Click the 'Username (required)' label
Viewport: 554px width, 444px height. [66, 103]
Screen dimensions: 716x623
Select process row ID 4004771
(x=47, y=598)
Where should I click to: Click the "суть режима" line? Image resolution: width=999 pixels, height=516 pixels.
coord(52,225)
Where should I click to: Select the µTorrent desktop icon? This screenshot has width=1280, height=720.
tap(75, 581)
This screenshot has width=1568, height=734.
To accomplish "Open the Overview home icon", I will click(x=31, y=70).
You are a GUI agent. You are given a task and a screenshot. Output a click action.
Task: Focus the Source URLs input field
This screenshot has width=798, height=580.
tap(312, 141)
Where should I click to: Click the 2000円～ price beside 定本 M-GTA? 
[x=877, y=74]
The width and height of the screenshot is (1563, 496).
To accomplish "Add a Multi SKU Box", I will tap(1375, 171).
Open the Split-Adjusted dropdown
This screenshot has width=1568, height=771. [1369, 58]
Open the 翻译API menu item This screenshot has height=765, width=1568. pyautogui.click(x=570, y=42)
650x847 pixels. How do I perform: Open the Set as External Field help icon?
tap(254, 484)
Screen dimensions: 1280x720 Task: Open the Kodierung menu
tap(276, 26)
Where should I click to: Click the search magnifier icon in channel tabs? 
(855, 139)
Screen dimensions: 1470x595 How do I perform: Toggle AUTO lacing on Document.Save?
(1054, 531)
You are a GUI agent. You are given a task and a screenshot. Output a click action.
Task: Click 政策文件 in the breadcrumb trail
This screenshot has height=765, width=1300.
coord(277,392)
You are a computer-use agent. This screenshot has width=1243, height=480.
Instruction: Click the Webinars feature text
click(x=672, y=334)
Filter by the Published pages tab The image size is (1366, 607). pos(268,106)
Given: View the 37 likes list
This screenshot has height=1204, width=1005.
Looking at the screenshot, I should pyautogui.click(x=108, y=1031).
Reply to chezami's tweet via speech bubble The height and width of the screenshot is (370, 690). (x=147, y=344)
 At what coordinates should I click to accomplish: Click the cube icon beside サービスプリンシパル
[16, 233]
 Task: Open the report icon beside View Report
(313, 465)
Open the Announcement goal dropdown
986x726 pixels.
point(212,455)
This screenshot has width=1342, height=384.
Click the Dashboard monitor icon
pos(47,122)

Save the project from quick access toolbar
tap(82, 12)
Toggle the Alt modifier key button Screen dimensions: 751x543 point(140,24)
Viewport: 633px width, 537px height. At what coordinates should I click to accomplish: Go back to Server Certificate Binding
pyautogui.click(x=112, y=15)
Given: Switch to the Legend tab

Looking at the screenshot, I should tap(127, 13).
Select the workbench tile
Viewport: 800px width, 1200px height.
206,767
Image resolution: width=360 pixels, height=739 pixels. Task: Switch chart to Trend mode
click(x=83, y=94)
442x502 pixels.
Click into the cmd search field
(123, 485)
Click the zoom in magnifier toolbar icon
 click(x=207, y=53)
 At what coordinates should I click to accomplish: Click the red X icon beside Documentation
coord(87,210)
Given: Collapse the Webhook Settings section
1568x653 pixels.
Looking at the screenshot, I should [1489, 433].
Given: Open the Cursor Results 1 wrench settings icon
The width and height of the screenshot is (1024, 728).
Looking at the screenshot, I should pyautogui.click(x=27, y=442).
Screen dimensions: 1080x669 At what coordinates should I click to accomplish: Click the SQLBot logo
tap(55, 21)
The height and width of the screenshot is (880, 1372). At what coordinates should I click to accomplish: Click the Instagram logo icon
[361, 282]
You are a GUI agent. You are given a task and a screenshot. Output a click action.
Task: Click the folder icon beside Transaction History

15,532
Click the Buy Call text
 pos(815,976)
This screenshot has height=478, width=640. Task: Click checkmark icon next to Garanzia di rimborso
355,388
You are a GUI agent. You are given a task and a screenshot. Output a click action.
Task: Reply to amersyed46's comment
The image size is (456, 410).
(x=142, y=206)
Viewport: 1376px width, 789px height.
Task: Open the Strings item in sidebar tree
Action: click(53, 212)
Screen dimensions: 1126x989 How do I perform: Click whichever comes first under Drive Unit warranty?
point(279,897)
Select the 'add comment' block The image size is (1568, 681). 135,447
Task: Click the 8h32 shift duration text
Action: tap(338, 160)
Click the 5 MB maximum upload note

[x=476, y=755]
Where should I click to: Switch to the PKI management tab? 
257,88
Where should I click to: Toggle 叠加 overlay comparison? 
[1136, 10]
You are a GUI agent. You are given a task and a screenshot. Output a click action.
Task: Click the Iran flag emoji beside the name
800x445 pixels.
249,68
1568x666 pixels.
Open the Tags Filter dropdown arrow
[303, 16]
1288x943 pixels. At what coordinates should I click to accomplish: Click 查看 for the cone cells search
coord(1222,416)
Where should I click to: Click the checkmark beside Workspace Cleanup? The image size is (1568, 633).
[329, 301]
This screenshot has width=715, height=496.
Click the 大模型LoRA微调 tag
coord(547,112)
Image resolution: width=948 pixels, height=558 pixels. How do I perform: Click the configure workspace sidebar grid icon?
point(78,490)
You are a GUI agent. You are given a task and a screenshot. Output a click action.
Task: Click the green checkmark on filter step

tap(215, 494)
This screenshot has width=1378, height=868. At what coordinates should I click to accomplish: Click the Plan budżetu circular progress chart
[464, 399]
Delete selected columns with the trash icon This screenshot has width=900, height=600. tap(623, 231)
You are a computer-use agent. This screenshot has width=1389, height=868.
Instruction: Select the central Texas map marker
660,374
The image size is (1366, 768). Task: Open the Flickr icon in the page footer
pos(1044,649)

###

> [WHAT IS EXPECTED]
If a line in the entries above contains "Reply", report it.

> [TASK SOLUTION]
Reply to chezami's tweet via speech bubble The height and width of the screenshot is (370, 690). (x=147, y=344)
Task: Reply to amersyed46's comment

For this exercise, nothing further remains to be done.